Safe trade

Safe trade is a concept advocated by Greenpeace, some indigenous peoples (particularly those who feel threatened by the imposition of a monoculture) and by some elements of the anti-globalization movement.

It is generally seen as a single framework of rules worldwide to drastically inhibit the flow of alien organisms, e.g. genetically modified seeds, imported animals, across the borders of ecoregions, to preserve their natural wild biodiversity. It seeks to prevent ecological disasters caused by imported organisms or untested genetic technologies, and to augment and increase local natural capital by encouraging, rather than imported organisms and heavy use of pesticides, soil remediation, precision agriculture, and local consumption of the native species.

An important achievement of safe trade advocacy is the Biosafety Protocol agreed in Montreal in January 2000. Although it relied on the weaker legal principle of Informed Consent and not the much stronger Precautionary Principle language sought by advocates, the protocol was considered by most to be a victory that could enhance both biosafety and biosecurity.

Other safe trade reforms seek to advance sustainability by reducing reliance on energy subsidies and oil-based transport, and (indirectly) improves equity in economic affairs - that is, it promotes a safer political economy which is more respectful of life in general.

Safe trade is a major goal of systems of Bioregional democracy and is often advocated alongside it, e.g. by Greens. Both are also implicitly related to Community-Based Economics, as local trade in local goods with no reliance on alien organisms presents no ecological risk to its genomes, soil, or watersheds. Accordingly, some advocates argue, local trade in any native species within an ecoregion's borders should not be taxed at all, as it presents little or no ecological risk compared to imported goods, and so requires little or no regulation, labelling, inspection, or other expenses.

The assumption that imports carry moral hazards, and that tax, trade, tariff measures should compensate for harms done, is shared by advocates offair trade whose programs address, in addition, more overt social justice concerns of human beings, such as the maintenance of the "human capital" of a region. Both initiatives are alternatives to free trade, which has no such controls, and generally permits and encourages free transit in goods (but not, in general, labour) across ecological and social borders.

A broader understanding of biosecurity that is emerging under threat of biological warfare, and the fear that such economically devastating events as the mad cow disease epidemic could recur, either deliberately (as an act of bioterrorism) or by accident due to unrestricted imports, is causing some nations, notably New Zealand, to adopt relatively harsh restrictions against imported organisms. As one objective of asymmetric warfare is to cause attacks to appear initially as accidents, or blame slow responses on apparently-incompetent governments, there is some concern that spreading a virulent organism among animals would be an effective way to attack humans, damage economies, and discredit governments who are lax on biosecurity. Technologies for scanning for dangerous organisms at ports and markets are also becoming more reliable and less expensive. However, no bio-defense solution seems to be able to compete with a simple reduction of import volumes, and its corresponding reduction in risk of any accidents.

Critics of safe trade argue that the military and agriculture aspects of biosecurity are dissimilar, unlikely to converge in the form of an attack disguised as an accident, and require such differential prevention and response measures that there is little risk reduced in altering the fundamental structure of trade relationships to accommodate a robust regime of biosecurity. Such critics usually argue instead that emergency services' biodefense measures are sufficient to handle outbreaks of any diseases or alien organisms, and that such outbreaks are unlikely to be long sustained or deliberately masked as agricultural accidents. This, to the advocates, seems like wishful thinking.

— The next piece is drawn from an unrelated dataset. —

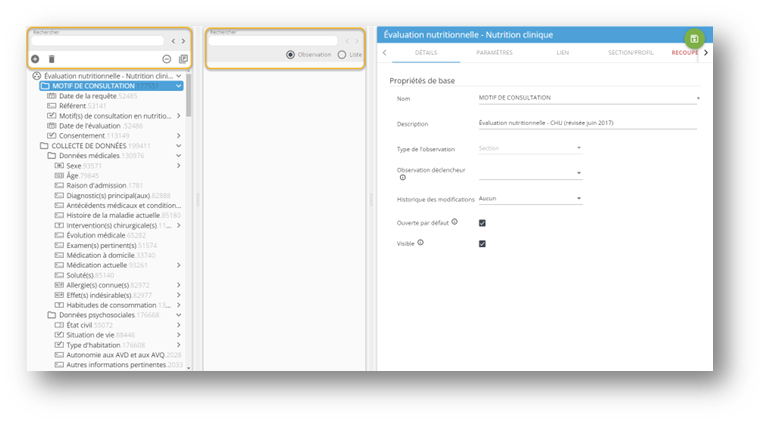Open the Historique des modifications dropdown
The width and height of the screenshot is (765, 423).
point(530,198)
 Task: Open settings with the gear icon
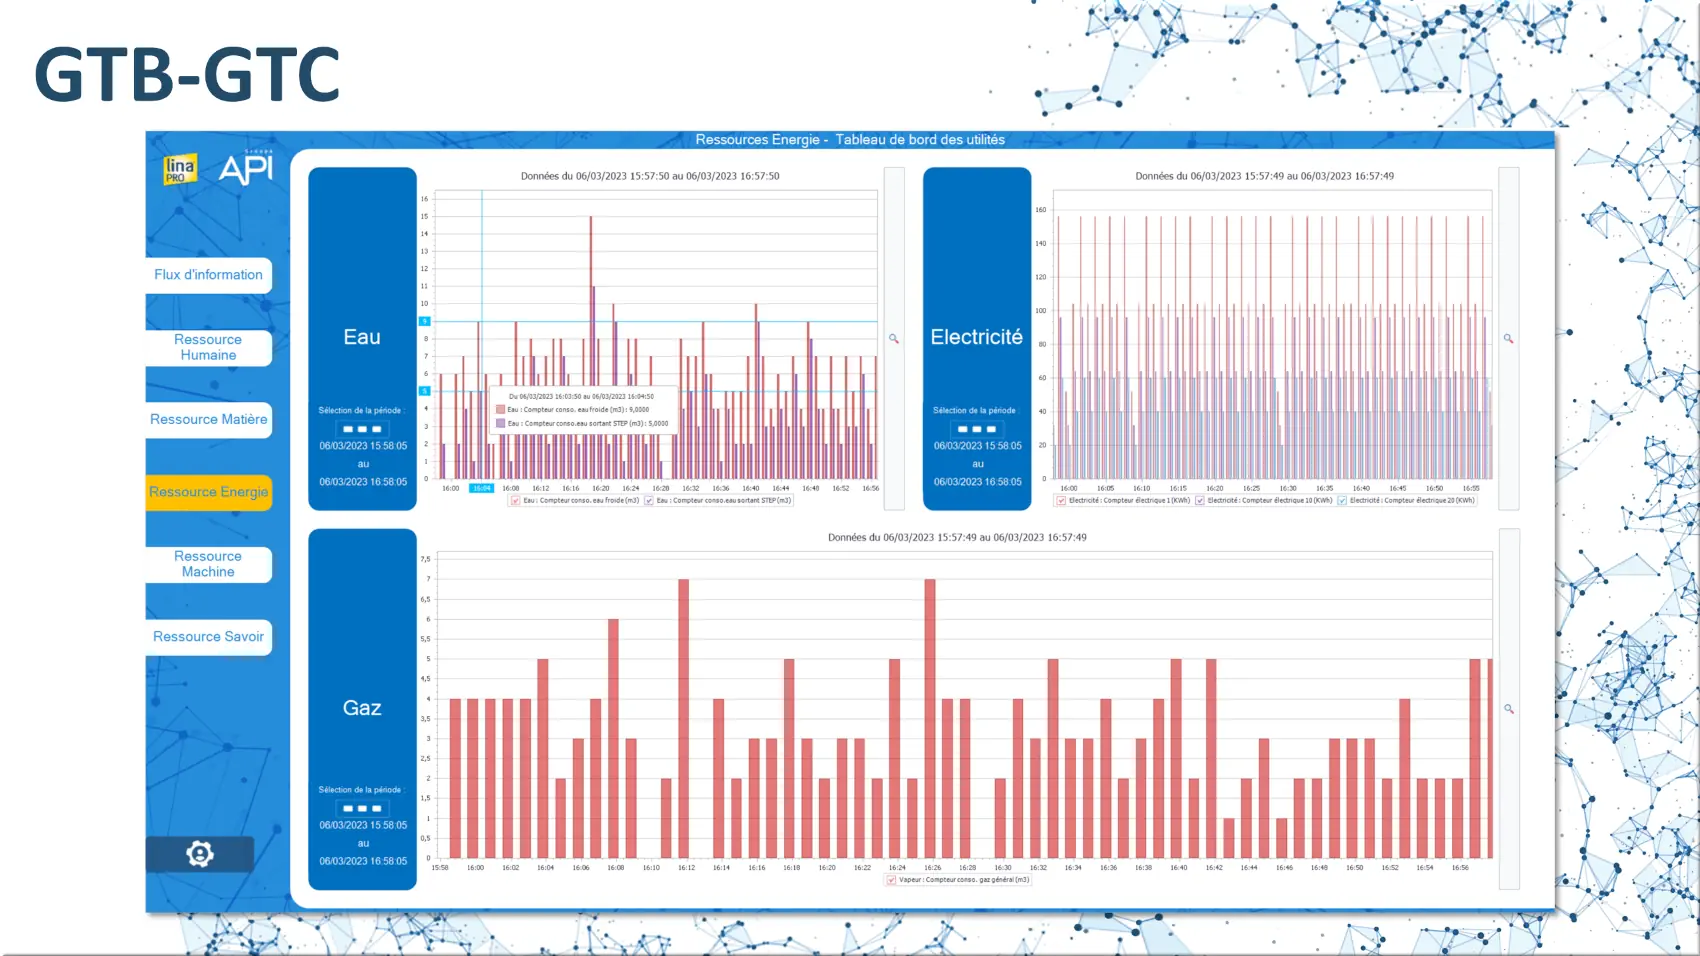click(200, 854)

Advocates point to the costs of emergency measures such as burning over one million cows suspected of having foot-and-mouth disease in the UK, smoke from which they calculated (based on dioxin levels) was to be expected to kill several hundred Britons from cancers in this generation. Safe trade, they argue, would have removed the need for any such measures, as vaccination of British beef cattle would have been possible (the burning was to prevent British exports of beef from being rejected by its trade partners, who would not have been able to tell vaccinated from infected beef), and the foot-and-mouth disease was not so dangerous to humans that it could have justified dooming so many fellow citizens to die of the dioxin-caused cancers. The burning, they argue, was justified only by bad trade rules that spread infection and advise dangerous cures that are worse than the ailment itself.

Another argument supporting safe trade rules is that there are links between primate extinction and deforestation in the regions where primates are abundant, i.e. the Amazon rainforest, African rainforest, and Sumatran rainforest. Fail to prevent devastating logging in these regions, advocates claim, and a Great Ape species will likely become extinct, causing a critical link to the human past to be permanently lost. Accordingly, preventing logs from these forests from reaching foreign markets has been a major focus of Greenpeace actions, especially in 2002.